Work instructions:
[A] Using the phase vocoder text, explain why it is unreliable to guide eq decisions on complex material with a spectrum analyser.
[B] According to the phase vocoder summary, what are the parameters for the STFT?
[C] Echo the part of the phase vocoder text that begins at the words "Phase Vocoder Summary" and stops after "using the FFT.".

Text passage:
Phase Vocoder Summary

  • The Phase Vocoder is a system for splitting a signal into frequency channels and allowing us to track the amplitude and phase in those channels.
  • It is most commonly implemented using the FFT.
  • The Fourier Transform gives us a view of a signal in terms of cosines and sines; it is simply another way of looking at the signal.
  • In digital systems we have to use the DFT, which has some consequences, such as smearing and frequency quantisation.
  • There is a trade-off with the DFT between time resolution and frequency resolution.
  • To track time varying signals with a Phase Vocoder, we use the STFT.
  • Parameters for the STFT are the analysis window size, the hop size and the FFT size.
  • We can get our amplitude and phase numbers from the complex output of the STFT using basic maths to convert between cartesian and polar coordinates.
  • By and large, the FFT based Phase Vocoder works best on signals with well defined partial structure that don’t change too rapidly.
  • Conversely, it will work quite strangely (or poorly) for processing sounds that are noisy or very transient heavy (drums, for instance) or that contain many different sources.
  • It is possible to build more sophisticated models on top of the STFT based Phase Vocoder.

Looking at Our Sounds

Sometimes it can be useful to see what’s going on in a sound. This comes with some caveats, however!

Whilst we can use spectrograms to locate particular things by eye, it does not follow that mixing-by-spectrum-analyser is in any sense a good idea. As is hopefully clear from above, putting complex sources through a spectrum analyser is liable to create all kinds of exciting interference between bins, particularly in the lower frequencies, and to report a deluge of redundant information in the high frequencies. Using them to try and guide eq decisions on complex material is simply unreliable, and no substitute for doing this by ear.

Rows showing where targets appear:
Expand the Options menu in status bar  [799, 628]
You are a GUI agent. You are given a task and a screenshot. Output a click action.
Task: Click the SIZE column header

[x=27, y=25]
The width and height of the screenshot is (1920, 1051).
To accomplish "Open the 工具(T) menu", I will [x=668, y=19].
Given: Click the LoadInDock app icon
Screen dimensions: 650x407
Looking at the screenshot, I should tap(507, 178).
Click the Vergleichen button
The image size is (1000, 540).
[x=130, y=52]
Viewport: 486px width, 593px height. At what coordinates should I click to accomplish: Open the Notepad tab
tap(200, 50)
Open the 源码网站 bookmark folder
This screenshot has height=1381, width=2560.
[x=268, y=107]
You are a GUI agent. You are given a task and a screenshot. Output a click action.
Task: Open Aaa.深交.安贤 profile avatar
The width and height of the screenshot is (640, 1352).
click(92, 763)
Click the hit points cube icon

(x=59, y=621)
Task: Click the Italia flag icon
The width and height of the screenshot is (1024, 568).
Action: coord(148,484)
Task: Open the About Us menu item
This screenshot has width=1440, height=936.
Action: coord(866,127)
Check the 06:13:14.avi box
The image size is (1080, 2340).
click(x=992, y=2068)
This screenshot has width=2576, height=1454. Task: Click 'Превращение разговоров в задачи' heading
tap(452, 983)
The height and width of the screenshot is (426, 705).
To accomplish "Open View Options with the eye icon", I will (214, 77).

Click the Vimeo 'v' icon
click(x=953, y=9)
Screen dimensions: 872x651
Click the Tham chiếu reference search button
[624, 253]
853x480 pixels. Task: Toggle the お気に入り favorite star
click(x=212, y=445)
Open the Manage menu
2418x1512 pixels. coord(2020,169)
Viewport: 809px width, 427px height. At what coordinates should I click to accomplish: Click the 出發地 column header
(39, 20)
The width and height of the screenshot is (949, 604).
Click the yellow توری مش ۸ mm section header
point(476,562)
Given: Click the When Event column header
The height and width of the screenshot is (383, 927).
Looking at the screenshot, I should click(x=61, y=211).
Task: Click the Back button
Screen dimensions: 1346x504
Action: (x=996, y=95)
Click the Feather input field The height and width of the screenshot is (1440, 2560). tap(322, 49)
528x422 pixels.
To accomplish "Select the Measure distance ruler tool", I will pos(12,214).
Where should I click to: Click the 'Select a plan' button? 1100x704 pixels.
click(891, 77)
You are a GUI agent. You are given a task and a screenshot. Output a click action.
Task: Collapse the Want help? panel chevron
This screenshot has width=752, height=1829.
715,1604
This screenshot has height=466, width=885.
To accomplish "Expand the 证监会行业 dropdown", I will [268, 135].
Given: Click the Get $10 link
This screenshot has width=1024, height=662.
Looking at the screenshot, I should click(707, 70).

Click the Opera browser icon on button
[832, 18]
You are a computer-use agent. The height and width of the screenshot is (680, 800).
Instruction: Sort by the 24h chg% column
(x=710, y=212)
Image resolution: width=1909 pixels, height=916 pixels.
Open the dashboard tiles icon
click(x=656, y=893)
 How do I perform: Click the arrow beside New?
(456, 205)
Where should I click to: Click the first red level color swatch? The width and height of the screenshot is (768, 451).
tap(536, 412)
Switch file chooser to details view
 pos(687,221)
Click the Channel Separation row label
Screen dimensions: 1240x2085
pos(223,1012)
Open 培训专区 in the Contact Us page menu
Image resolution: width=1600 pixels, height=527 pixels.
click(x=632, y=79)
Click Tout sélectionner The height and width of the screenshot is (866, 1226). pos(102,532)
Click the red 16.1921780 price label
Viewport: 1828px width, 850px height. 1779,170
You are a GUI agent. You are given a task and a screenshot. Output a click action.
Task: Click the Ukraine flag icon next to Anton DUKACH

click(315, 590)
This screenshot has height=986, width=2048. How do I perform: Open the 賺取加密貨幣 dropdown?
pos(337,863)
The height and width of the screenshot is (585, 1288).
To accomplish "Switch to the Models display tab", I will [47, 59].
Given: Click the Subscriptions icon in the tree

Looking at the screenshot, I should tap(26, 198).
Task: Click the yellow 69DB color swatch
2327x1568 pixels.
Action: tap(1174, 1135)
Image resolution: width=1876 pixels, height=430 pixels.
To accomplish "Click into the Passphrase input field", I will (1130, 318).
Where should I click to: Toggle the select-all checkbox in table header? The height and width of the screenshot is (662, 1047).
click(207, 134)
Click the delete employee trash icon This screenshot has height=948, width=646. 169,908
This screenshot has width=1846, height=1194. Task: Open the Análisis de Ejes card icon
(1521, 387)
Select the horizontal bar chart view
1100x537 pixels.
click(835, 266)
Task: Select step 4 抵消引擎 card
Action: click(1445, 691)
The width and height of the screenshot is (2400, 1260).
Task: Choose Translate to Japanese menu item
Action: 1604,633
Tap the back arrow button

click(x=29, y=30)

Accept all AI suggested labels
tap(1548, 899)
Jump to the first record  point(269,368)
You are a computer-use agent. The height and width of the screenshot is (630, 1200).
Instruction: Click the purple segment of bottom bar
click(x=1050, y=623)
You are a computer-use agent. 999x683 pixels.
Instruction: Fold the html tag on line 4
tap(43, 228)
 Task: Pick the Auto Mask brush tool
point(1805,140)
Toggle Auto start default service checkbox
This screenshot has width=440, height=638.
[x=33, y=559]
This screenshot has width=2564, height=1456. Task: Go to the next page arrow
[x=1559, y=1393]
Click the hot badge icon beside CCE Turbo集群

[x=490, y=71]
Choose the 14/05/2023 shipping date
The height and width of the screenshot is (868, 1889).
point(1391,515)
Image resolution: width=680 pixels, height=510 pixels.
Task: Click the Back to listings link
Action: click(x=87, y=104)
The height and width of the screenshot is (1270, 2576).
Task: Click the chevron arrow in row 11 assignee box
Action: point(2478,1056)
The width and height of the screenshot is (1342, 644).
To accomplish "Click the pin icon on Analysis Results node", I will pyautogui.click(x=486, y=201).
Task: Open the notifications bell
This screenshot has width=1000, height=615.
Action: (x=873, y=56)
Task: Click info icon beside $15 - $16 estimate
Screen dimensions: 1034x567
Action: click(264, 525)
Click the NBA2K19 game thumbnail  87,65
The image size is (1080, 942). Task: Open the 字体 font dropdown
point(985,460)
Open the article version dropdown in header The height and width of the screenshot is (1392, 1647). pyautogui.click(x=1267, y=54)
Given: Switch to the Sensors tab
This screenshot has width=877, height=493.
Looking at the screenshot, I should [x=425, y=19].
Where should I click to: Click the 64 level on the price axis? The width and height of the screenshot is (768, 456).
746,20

Solutions for each task:
[A] Putting complex sources through a spectrum analyser tends to create interference between bins, especially in the lower frequencies. It also reports a flood of redundant information in the high frequencies. Because of this, it is no substitute for making those decisions by ear.

[B] The analysis window size, the hop size and the FFT size.

[C]
Phase Vocoder Summary

  • The Phase Vocoder is a system for splitting a signal into frequency channels and allowing us to track the amplitude and phase in those channels.
  • It is most commonly implemented using the FFT.